= WHAT IS EXPECTED =
The result should be a full, exact repeat of the entries, free of pictures.

*** DATA UNDER STUDY Section Begins ***

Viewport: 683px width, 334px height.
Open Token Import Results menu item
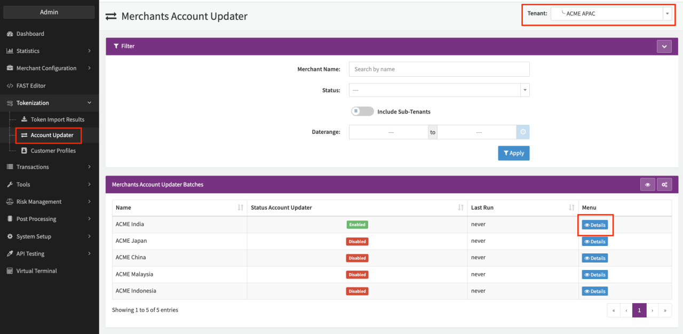[x=57, y=120]
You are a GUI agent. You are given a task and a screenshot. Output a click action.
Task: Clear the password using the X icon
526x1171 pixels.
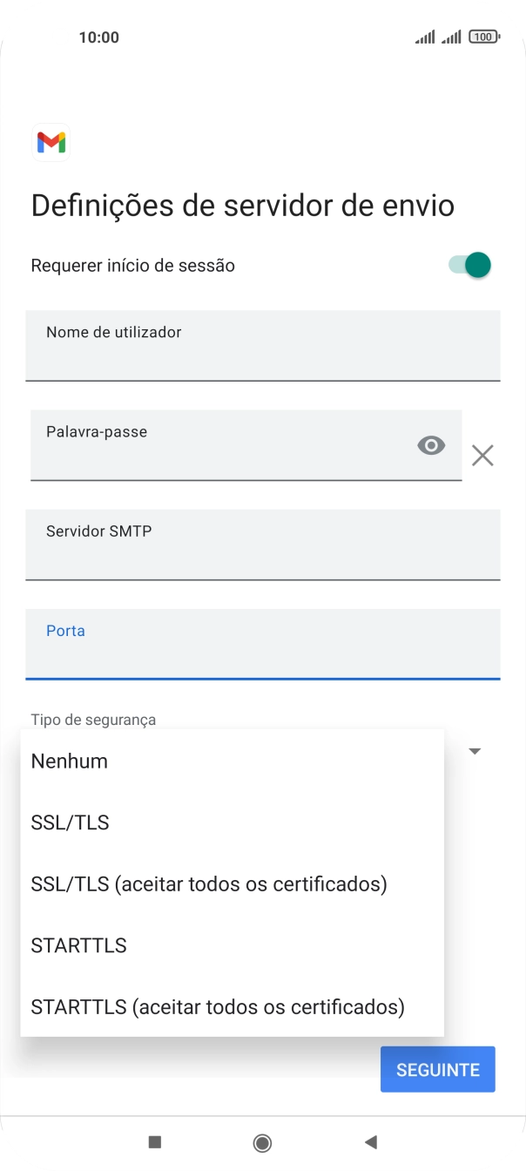[482, 454]
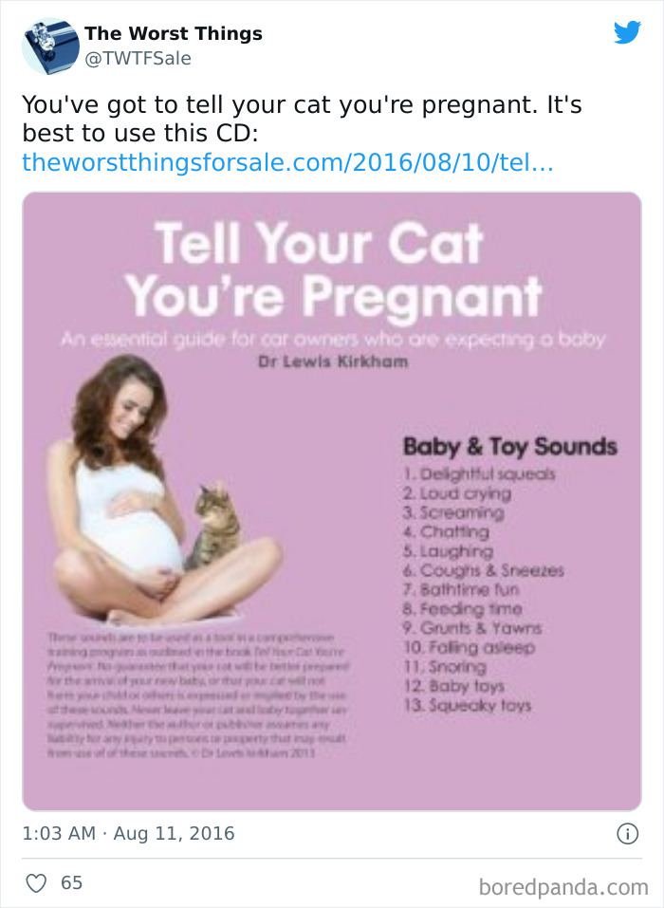
Task: Select the 'Dr Lewis Kirkham' author credit
Action: (x=331, y=361)
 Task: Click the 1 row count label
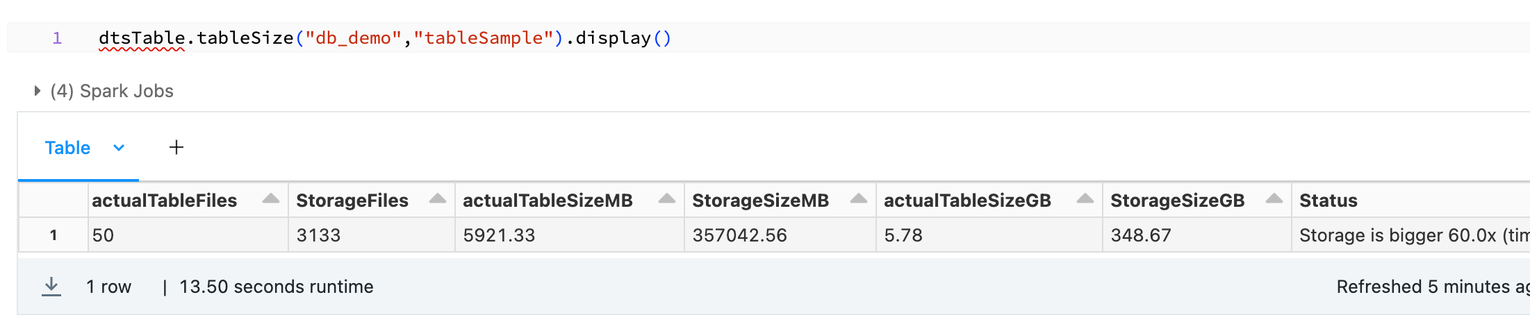point(108,287)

*** DATA UNDER STUDY Section Ends ***

= WRITTEN ANSWER =
Viewport: 683px width, 334px height.
Open Token Import Results menu item
[x=57, y=120]
You are a GUI agent. You are given a task and a screenshot. Output a click action.
Task: Clear the password using the X icon
526x1171 pixels.
[482, 454]
Task: Select the 'Dr Lewis Kirkham' author credit
Action: (x=331, y=361)
 Task: Click the 1 row count label
point(108,287)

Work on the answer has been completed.